As often it had happened before, Helen found herself so deeply moved by the fervor and the genuineness of Edith's faith, that she felt it impossible to go on with an argument which could convince only at the expense of weakening this rare trust. She brought the conversation back to its starting point.

"But about Ninitta," she said. "I saw her yesterday, and she acted as if she had something on her mind. She somehow seemed to be trying to tell me something. I told her that the bambino, as she calls Nino, must keep her occupied most of the time, and she said the nurse stole him away half of the day; she has the peasant instinct to take entire charge of her own child."

"If that is a peasant instinct," Edith rejoined laughing, "I am afraid
I am a peasant."

"Oh, but you are reasonable about it, and know that it is better for the boy to have change and so on. She acts as if she felt it to be a conspiracy between the nurse and her husband to steal the child's affections from her. Really, I felt as if she was coming to love Nino so fiercely that she had fits of almost hating her husband."

The ringing of the door bell and the entrance of the servant with a card interrupted the conversation, and Helen had only time to say,—

"Of course on general principles you know I do not agree with you. Indeed, I should find it hard to justify what I consider the most meritorious acts of my life if I did. But I do want to say that, given your creed, your view of marriage seems to me the noble—indeed, the only one."

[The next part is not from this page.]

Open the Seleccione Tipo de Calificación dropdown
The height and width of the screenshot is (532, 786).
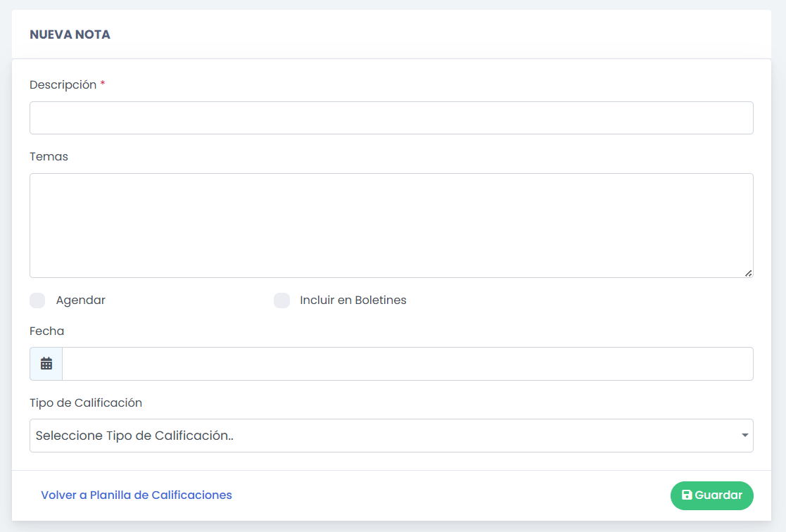pos(380,436)
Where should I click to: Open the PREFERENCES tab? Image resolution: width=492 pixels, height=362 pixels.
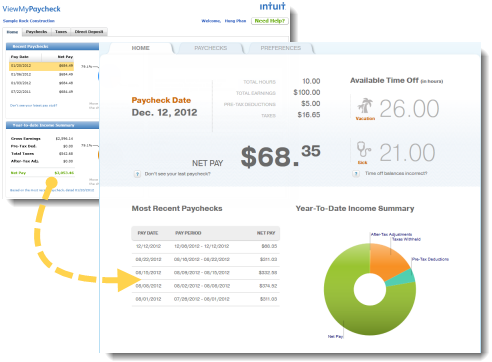coord(281,48)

As Helen walked home in the gray afternoon, sombre with a winter mist, she thought over the conversation and measured her life by its principles.

"If one accepts Edith's standard," she reflected, "it is impossible not to accept her conclusions. She is a St. Theresa, with her strict adherence to forms and her loyalty to her convictions. But surely one's own self has some claims. My first duty to whatever the highest power is,—the All, perhaps,—must be to do the best I can with myself. It could not be my duty to go on living with Will"—

She stopped, with a faint shudder, raising her eyes and looking about upon the wet and dreary landscape with an almost furtive glance, as if she were oppressed by the fear that the eyes of the husband with whom she had found it impossible to live, and who for six years had been under the sod, dead by his own hand, might be watching her unawares. It was one of those moments when a bygone emotion is so vividly revived, as if some long hidden landscape were revealed by a sudden lightning flash. The years had brought her immunity from the poignancy of the pain of old sorrows, but for one brief and bitter instant she cowed with the old fear, she trembled with the old-time agony.

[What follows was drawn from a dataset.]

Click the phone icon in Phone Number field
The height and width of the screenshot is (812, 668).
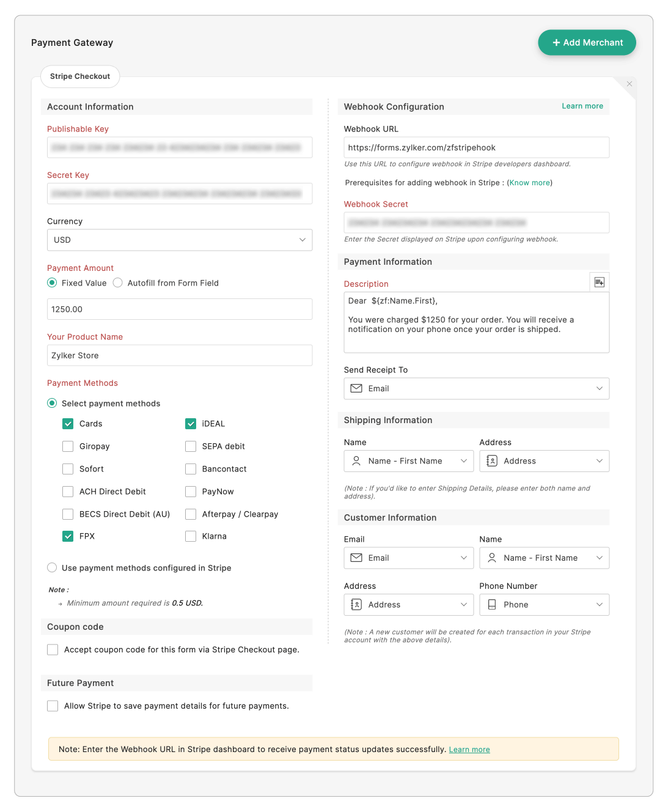tap(492, 605)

Then she smiled at the unreasonableness of her feeling, and dropping her eyes, walked on with slightly quickened steps.

"It cannot be a woman's duty to go on living with a man who is dragging her down, or even who prevents her from realizing her best; and yet, there is the influence. That is a trick of my old Puritan training, of course, but after all it is right to consider. One must count influence as a factor if one believes in civilization, and I do believe in civilization; certainly, I would not go back to barbarism. But is a woman to be tied down—oh! how a woman is always tied down! Limitation —limitation—limitation; that is the whole story of a woman's life; and the harder she struggles to get away from her bonds the more she proves to herself by the pain of the wrist cut by the fetters how impossible it is to break them. Women contrive to deceive men sometimes into believing that they have overcome the limitations of their sex; and they even deceive themselves; but they never deceive each other. A woman may believe that she herself has accomplished the impossible, but she knows no one of her sisters has."

She smiled sadly and yet humorously, pausing a moment on the curbstone before crossing the wet and icy street. Then as she went on and a coachman pulled up his horses almost upon their haunches to let her pass, she took up the thread of her reflections once more,—

"Yet surely women must not rebel against civilization. Civilization is after all quite as largely as anything else a determined ignoring and combatting on the part of mankind of the cruel disadvantages under which nature has put women. No; we must look at it in the large; we must hold to the conventional even, rather than fight against civilization, however wrong and illogical and heartless civilization may be. It is the best we have and we go to the wall without it."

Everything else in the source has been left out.